Greyfriars Kirkyard is said to be the most haunted place in the world with over 500 paranormal ghost attacks having been reported since 1998.
A homeless man is supposed to have disturbed the slumbering soul of Lord Advocate Sir George Mackenzie, known as Bluidy MacKenzie by his victims.
So, what do you think? Do you believe that Mackenzie’s ghost is haunting the site where he and thousands of his victims have been buried? If you don’t feel the haunting to be true, you can go Greyfriars Kirkyard and take the City of the Dead Haunted Graveyard Tour when you are in Edinburgh next time.
But before you do, read this article thoroughly because you should know that there have been several attacks on tourists from the Mackenzie Poltergeist in the graveyard with many having photographic evidence of their injuries.

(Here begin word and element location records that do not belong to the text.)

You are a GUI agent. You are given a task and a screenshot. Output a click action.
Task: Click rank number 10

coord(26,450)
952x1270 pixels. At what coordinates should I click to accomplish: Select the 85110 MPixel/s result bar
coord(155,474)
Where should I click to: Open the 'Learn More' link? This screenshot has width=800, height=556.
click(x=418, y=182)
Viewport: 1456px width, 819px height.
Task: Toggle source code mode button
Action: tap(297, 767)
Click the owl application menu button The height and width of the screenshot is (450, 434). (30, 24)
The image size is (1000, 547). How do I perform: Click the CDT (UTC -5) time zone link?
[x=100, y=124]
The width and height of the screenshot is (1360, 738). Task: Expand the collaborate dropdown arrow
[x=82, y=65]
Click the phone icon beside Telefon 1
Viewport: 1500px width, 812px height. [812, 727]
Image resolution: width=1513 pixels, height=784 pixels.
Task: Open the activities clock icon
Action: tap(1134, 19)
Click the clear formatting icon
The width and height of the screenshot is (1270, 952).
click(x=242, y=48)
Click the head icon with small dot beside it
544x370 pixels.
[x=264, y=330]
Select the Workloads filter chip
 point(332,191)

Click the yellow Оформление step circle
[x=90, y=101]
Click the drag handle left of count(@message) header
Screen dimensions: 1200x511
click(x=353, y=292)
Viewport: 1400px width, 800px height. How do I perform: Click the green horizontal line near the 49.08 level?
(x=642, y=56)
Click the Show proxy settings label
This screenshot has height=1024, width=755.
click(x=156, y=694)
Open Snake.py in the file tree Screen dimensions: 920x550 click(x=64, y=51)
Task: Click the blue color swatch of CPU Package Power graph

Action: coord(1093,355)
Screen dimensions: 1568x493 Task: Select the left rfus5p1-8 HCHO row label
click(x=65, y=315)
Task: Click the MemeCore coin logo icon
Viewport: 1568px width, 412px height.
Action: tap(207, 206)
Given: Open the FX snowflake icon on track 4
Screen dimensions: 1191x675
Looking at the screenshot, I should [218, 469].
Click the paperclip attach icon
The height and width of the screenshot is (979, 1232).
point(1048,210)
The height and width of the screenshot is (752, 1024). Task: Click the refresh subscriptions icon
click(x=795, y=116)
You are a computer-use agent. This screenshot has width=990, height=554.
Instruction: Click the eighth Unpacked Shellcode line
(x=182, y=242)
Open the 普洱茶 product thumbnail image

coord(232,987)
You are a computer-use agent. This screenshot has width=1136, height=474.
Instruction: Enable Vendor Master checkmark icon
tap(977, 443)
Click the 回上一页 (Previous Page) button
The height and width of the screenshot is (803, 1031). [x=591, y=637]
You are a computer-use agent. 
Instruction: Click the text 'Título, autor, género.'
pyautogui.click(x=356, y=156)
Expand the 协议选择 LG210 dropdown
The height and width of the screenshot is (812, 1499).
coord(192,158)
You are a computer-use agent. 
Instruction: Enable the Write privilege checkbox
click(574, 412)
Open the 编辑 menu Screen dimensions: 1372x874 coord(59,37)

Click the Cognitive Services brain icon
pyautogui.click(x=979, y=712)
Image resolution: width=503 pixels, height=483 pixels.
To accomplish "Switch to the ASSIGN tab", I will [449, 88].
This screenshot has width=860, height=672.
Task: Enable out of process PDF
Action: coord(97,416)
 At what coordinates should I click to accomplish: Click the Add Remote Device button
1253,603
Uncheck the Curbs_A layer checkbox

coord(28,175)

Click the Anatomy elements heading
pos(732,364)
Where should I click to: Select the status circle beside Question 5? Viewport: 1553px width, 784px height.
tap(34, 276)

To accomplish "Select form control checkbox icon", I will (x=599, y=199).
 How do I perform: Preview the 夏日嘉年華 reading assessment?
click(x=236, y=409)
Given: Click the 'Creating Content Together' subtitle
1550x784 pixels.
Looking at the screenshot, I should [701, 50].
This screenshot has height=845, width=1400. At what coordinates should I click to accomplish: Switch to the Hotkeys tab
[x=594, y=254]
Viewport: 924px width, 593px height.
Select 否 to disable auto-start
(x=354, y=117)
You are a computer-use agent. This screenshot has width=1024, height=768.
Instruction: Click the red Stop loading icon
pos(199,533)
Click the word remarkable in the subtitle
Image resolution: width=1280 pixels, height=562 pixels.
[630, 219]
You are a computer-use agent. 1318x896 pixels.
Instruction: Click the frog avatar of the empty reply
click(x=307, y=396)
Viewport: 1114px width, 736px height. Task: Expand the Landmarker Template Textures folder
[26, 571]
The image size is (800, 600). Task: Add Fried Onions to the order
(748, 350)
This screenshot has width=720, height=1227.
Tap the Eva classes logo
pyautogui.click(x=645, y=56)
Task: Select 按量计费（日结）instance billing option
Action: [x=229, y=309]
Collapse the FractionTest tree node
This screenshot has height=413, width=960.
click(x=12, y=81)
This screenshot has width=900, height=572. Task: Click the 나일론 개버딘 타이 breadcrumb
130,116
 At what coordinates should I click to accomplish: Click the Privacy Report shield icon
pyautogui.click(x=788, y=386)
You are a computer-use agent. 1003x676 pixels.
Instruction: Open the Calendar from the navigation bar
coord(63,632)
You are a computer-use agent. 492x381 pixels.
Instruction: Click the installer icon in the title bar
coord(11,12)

Who Was Sir George Mackenzie?
Historians state that Sir George Mackenzie was a monster in the guise of a human when he is judged by his actions throughout his life, especially the 18,000 plus people who died by his order.
He was said to be so very educated and masterfully skilled at hiding his monstrous side, such that even his wife and family didn’t truly know who he was. Mackenzie was also speculated to have written the first novel from Scotland.
Originally, Greyfriars Kirkyard was a prison which became the burial grounds for most of his prisoners as they were tortured to death after being imprisoned.
It is recorded that he died in 1691 and was buried in a black mausoleum just a few feet from where his victims were buried in Greyfriars Kirkyard.
Why Was He Called Bluidy MacKenzie?
To understand why George Mackenzie was called Bluidy (Bloody) MacKenzie, we first need to understand the crimes he committed for enforcing the King’s Religion to his countrymen, whether they liked it or not.
King Charles II had ascended the throne in the 17th century where he swiftly revoked the right for Covenanters to follow any other religion but the state religion which was met with strong opposition.
This led the king to appoint Lord Advocate Sir George Mackenzie to make the rebel Presbyterian Covenanters accept the new religion he wanted Great Britain to follow.
But since the Covenanters were unwilling to part with their religion, a bloody and violent battle was fought on 22 June 1679.
This battle was later known as the Bothwell Brig where the Presbyterian Covenanters were defeated swiftly, leading many to be captured as prisoners to be sent to Greyfriars Kirkyard.
Here, in the cold, damp and dark prison, many, if not most prisoners were subjected to tortures that wouldn’t abide by even the most basic human rights.
These captives who died in prison and were buried there, under the terror of George Mackenzie, gave him the nickname Bluidy Mackenzie.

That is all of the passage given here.